The fog surrounding the ACA adds to the angst that physicians feel about the administrative and financial challenges of their profession, said consultant Deborah Walker Keegan, PhD, president of Medical Practice Dimensions. Accordingly, they have all the more reason to seek escape hatches, such as joining a large group or shifting to a concierge practice and its lesser dependence on third-party payers. "It's because we don't know what's going to happen," Dr Keegan told Medscape Medical News.

Practice-management consultant Mike La Penna makes a similar assessment. The failed attempt to repeal the ACA and the constant prophecies of its impending doom are "creating a heightened sense of risk" for physicians who have tried to organize their practices around the healthcare reform law, La Penna said in an interview with Medscape Medical News.

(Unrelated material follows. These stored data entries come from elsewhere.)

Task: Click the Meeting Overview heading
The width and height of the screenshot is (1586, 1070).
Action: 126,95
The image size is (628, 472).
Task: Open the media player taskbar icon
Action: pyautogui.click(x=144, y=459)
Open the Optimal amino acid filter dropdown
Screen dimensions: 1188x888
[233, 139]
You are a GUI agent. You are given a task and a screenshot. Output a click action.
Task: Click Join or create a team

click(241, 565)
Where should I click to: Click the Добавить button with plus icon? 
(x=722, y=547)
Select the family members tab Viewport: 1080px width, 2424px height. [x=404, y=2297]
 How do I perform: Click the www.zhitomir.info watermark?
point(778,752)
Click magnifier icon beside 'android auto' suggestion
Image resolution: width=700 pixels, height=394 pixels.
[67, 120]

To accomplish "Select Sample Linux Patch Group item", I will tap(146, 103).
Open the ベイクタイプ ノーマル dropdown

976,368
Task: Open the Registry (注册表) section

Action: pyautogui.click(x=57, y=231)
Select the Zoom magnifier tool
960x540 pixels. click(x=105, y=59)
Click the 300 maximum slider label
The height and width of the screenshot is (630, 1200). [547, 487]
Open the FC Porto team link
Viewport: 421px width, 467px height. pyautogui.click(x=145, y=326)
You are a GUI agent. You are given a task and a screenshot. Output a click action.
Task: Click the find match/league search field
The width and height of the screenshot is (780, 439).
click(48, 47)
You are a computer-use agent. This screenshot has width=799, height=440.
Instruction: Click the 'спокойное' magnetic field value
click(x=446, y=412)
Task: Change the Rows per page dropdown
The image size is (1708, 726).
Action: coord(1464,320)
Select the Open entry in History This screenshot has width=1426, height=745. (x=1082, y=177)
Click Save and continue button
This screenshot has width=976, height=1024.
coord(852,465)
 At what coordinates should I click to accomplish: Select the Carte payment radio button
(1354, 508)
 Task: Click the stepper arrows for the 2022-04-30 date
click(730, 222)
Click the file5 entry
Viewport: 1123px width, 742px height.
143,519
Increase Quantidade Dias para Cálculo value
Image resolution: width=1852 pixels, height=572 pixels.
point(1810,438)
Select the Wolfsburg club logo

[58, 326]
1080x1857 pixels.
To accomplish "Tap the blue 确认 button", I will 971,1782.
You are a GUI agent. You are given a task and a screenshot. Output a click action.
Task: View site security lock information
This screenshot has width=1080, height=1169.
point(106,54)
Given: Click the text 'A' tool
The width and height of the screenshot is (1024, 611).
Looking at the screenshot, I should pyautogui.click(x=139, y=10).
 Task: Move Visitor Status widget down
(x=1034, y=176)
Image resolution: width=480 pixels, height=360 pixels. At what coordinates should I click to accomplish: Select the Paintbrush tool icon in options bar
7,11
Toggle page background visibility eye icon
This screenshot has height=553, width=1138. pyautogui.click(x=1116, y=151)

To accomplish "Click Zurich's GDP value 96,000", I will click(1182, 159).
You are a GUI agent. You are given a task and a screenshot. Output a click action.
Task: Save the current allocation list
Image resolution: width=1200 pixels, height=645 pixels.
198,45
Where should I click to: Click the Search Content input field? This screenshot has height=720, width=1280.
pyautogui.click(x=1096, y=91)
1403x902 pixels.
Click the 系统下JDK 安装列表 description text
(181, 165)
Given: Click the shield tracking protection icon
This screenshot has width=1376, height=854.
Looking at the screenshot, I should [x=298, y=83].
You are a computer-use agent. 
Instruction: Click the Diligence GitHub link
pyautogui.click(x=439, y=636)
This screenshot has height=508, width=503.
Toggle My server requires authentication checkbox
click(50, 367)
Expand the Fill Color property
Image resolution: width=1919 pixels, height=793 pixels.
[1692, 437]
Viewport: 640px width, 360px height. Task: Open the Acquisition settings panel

"The people who now manage the ACA [in the Trump administration] don't like it," said La Penna, president of the La Penna Group. "They don't want it to succeed. Will it be slowly strangled to death?"

Goodbye to a sense of stability, said La Penna. And hello to worry.

"Anytime there is indecision, people freeze," he said. "It makes people who own practices more conservative. Should I buy that next piece of equipment? Do I hire a new medical assistant? Do I sign a long-term lease for my office?